Dependent and Independent variables

On models…

  • We speak of regression analysis in terms of constructing “models” for the dependent variable.
  • A model is a cartoon of reality, it will undoubtedly leave out important things, and oversimplify relationships
  • Regression analysis is a model where we try to explain our outcome variable in terms of a combination of explanatory variables. More often than not, we will over-generalize the real relationships involved.
  • We must remember the idea of parsimony, where the simpler solution is often the better one

What the regression model does..

  • The model estimates a mathematical function of the explanatory variables that most accurately predicts the response variable.
  • There are two primary uses of regression models
  • This function can be used in future cases, where you may want to predict a value of an outcome that has not been observed
  • Very useful for demographic work
  • Prediction is notoriously difficult and problematic, especially if the outcome you’re working on is something that could cause life or death
  • The model may be used to describe, or explain how a phenomena has worked in the past or currently works, in other words models work well to describe associations

Estimating the parameters of a model

\(RSS = \sum_i (y_i - \hat{y}_i )^2\)

Where \(\hat{y}_i = E[y|x] = \hat{\beta_0} +\hat{\beta_1} * \text{life expectancy}_i\)

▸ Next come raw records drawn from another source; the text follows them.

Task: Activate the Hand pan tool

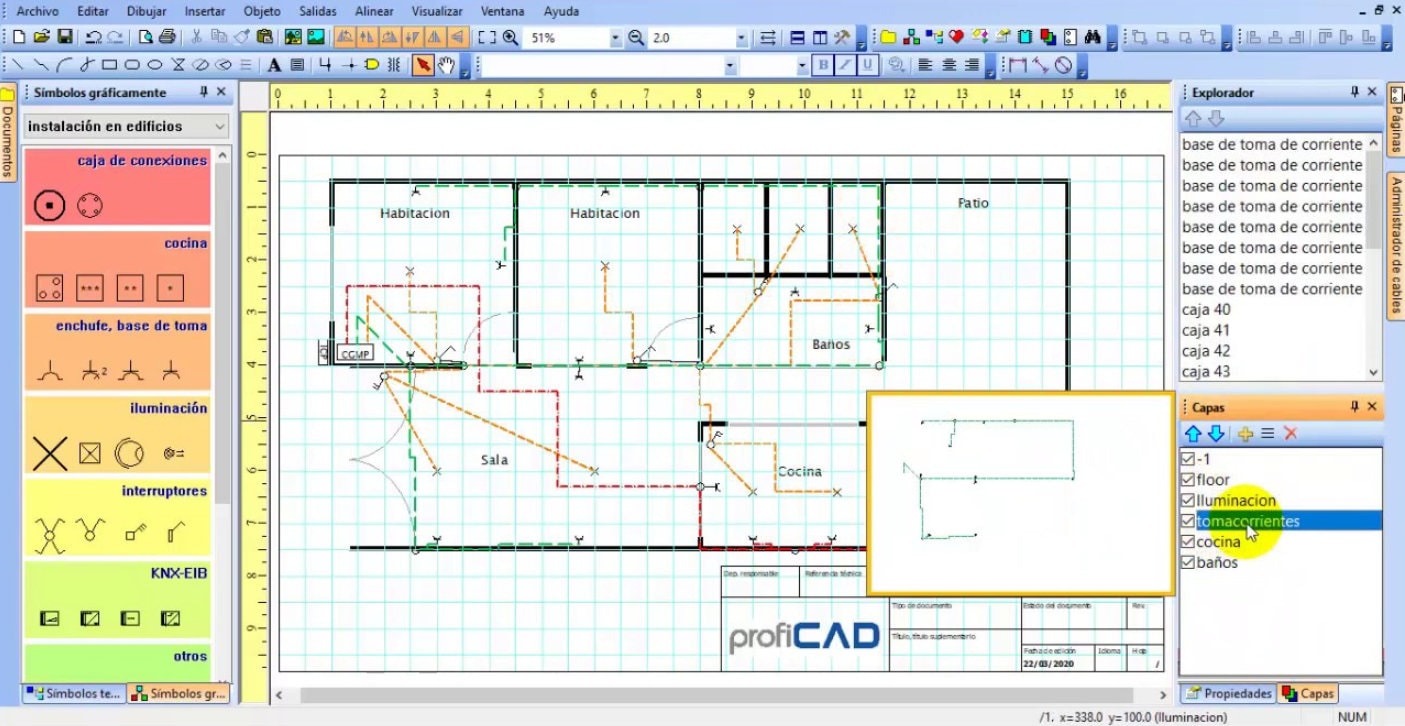Action: pyautogui.click(x=447, y=65)
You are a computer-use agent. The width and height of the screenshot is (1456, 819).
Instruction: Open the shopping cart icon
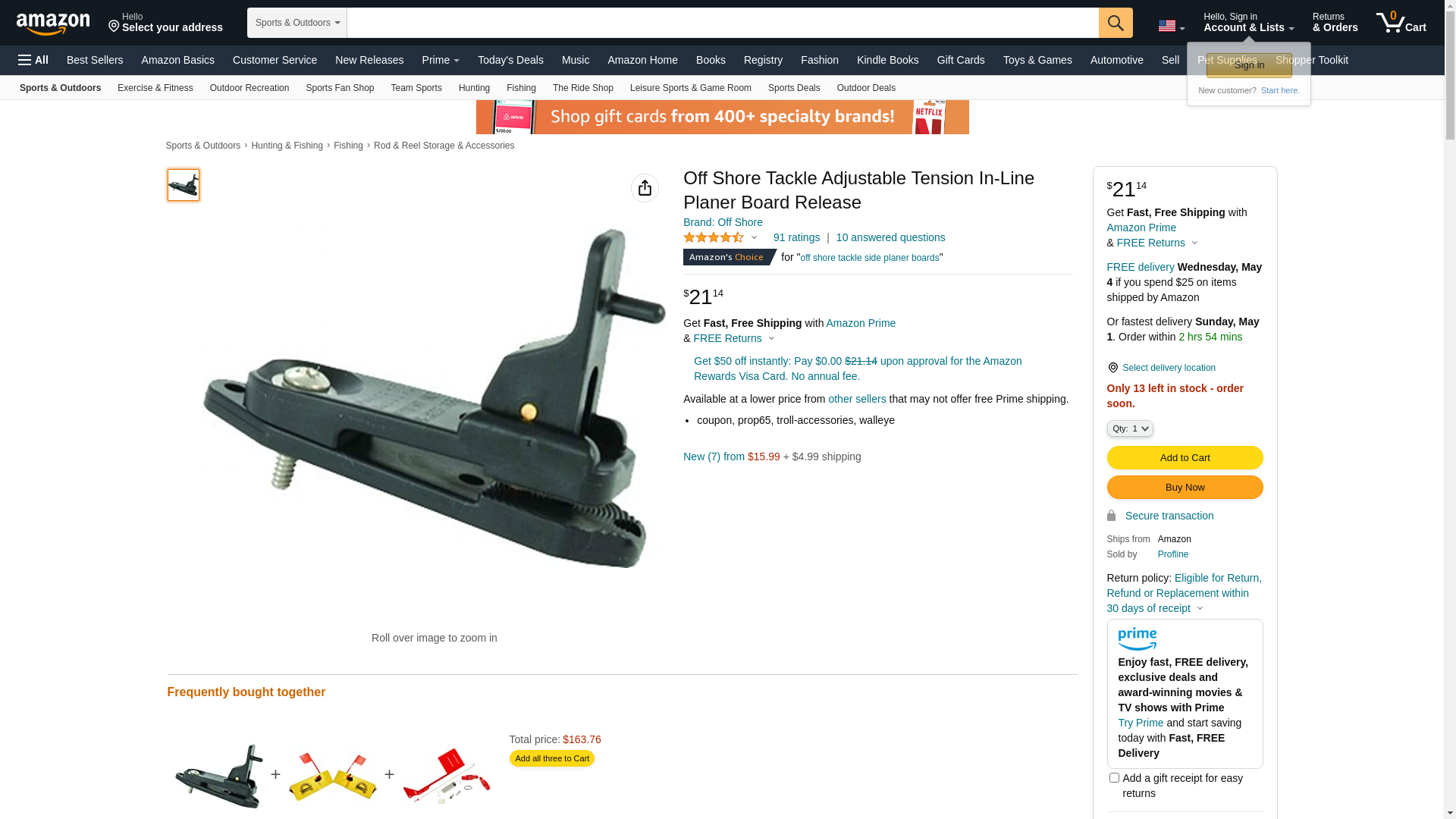(x=1401, y=23)
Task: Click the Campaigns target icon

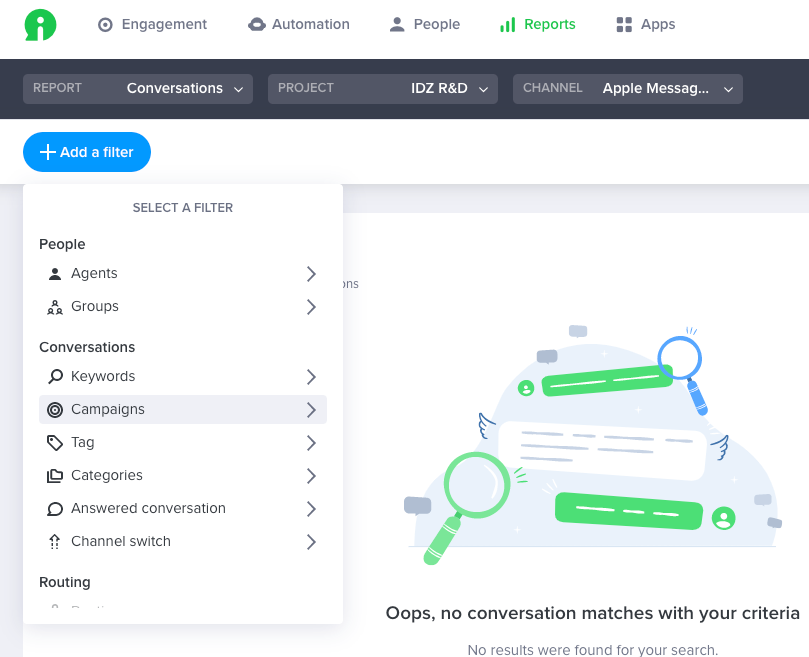Action: pos(55,410)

To estimate the regression parameters, the Gauss Markov theorm is used to solve the linear equation for \(\beta_1\)

\(\beta_1 = \frac {\sum (x_i - \bar{x})(y_i - \bar{y})}{\sum (x_i - \bar{x})^2}\)

The top part of the equation is the cross-products, or covariance between the outcome and the predictor, and the bottom is the sum-of-squares, or un-scaled variance in the predictors. The other parameter can be found once \(\beta_1\) is estimated as:

\(\beta_0 = \bar{y} - \beta_1 \bar{x}\)

These are the ordinary least - squares estimates of the regression parameters, and are a direct solution for the regression model when the conditions of normality, homoskedasticity and independence are met.

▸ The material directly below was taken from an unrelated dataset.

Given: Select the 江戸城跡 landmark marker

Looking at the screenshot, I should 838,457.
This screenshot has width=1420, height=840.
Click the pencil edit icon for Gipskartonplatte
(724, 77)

Inference for regression parameters

Mean square error

\[\sigma_{\epsilon}^2 =\text{MSE} = \frac{(y_i - \bar{y})^2}{n-p}\]

\[s.e.(\hat{\beta_1}) = \frac{\text{MSE}}{\sum (x_i - \bar{x})^2}\]

The test statistic is a t-statistic, generally, and

\[t = \frac{\hat{\beta_1}}{s.e.(\hat{\beta})}\]

and we can find a 95% confidence interval for \(\beta_1\) by using it’s assumed normal sampling distribution, as:

\[\hat{\beta_1} \pm 1.96*s.e.(\hat{\beta})\]

or by assuming a t-distribution as:

\[\hat{\beta_1} \pm t(1-\alpha/2; df=n-p)*s.e.(\hat{\beta})\]

Revisiting our model from above, we can get these things by using summary() of the model fit.

summary(fit)
## 
## Call:
## lm(formula = tfr ~ e0total, data = prb)
## 
## Residuals:
##     Min      1Q  Median      3Q     Max 
## -3.2821 -0.5467 -0.0752  0.5765  2.8012 
## 
## Coefficients:
##              Estimate Std. Error t value Pr(>|t|)    
## (Intercept) 10.909090   0.423423   25.76   <2e-16 ***
## e0total     -0.115970   0.006161  -18.82   <2e-16 ***
## ---
## Signif. codes:  0 '***' 0.001 '**' 0.01 '*' 0.05 '.' 0.1 ' ' 1
## 
## Residual standard error: 0.9719 on 205 degrees of freedom
##   (2 observations deleted due to missingness)
## Multiple R-squared:  0.6335, Adjusted R-squared:  0.6317 
## F-statistic: 354.3 on 1 and 205 DF,  p-value: < 2.2e-16

We see the estimates of the parameters, their associated standard errors, and the t-statistics for each, along with the calculated p-value of the test.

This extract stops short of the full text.